▶ _作業指示_: 下の抜粋のうち、「課題のやり方は1つじゃないか」を含む語句で始まり「プをいただければと思います。」で終わる部分を、一字も変えずに再掲してもらえますか。

▶ _抜粋_:
まずは挨拶をして、一緒に課題に挑戦する仲間とコミュニケーションを取るのがオススメだよ!
課題のやり方は1つじゃないから、互いの意見を尊重しつつ、達成できるように頑張ってみてね!

《グラヌーゼの羽翼》 エリカ・エルオンタリエ (No 1) 2021-11-26 00:02:03
賢者・導師コースのエリカ・エルオンタリエよ。よろしくね。

《マルティナの恋人》 タスク・ジム (No 2) 2021-11-26 00:09:29
勇者・英雄コースのタスク・ジムです。よろしくお願いいたします。
校長先生のことも心配ですし、ドクトラとかいう人は何としても論破したい!
良い結果になるよう、みんなで頑張りましょう!

《マルティナの恋人》 タスク・ジム (No 3) 2021-11-26 19:13:29
取り急ぎ、ドクトラを論破する案をいくつか考えてみましたので、ご意見やブラッシュアップをいただければと思います。

(1)進化論
適者生存というけど恐竜(←世界観補正必要)は滅びた。
最強の捕食者たる彼らは氷河期(←世界観補正必要)を生き延びられず、彼らより弱い被食者たる小動物は生き延びた。

▶ _データ抜粋_:

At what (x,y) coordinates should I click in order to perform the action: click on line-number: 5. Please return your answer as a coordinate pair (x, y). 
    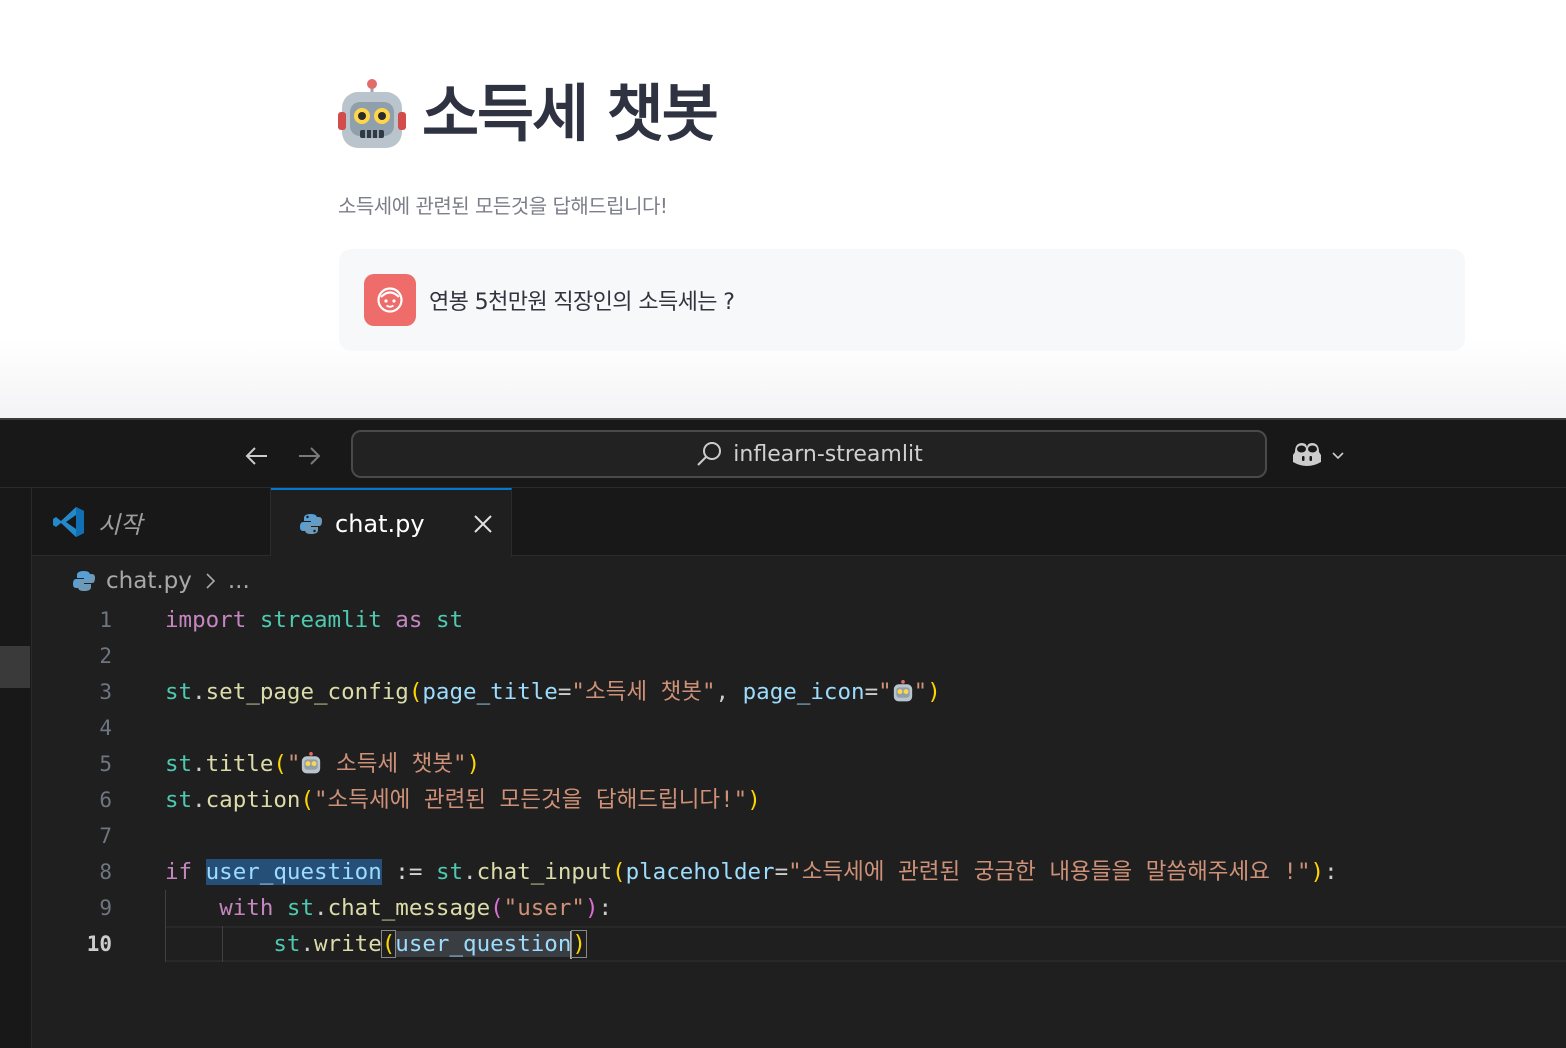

▶ _記述回答_:
課題のやり方は1つじゃないから、互いの意見を尊重しつつ、達成できるように頑張ってみてね!

《グラヌーゼの羽翼》 エリカ・エルオンタリエ (No 1) 2021-11-26 00:02:03
賢者・導師コースのエリカ・エルオンタリエよ。よろしくね。

《マルティナの恋人》 タスク・ジム (No 2) 2021-11-26 00:09:29
勇者・英雄コースのタスク・ジムです。よろしくお願いいたします。
校長先生のことも心配ですし、ドクトラとかいう人は何としても論破したい!
良い結果になるよう、みんなで頑張りましょう!

《マルティナの恋人》 タスク・ジム (No 3) 2021-11-26 19:13:29
取り急ぎ、ドクトラを論破する案をいくつか考えてみましたので、ご意見やブラッシュアップをいただければと思います。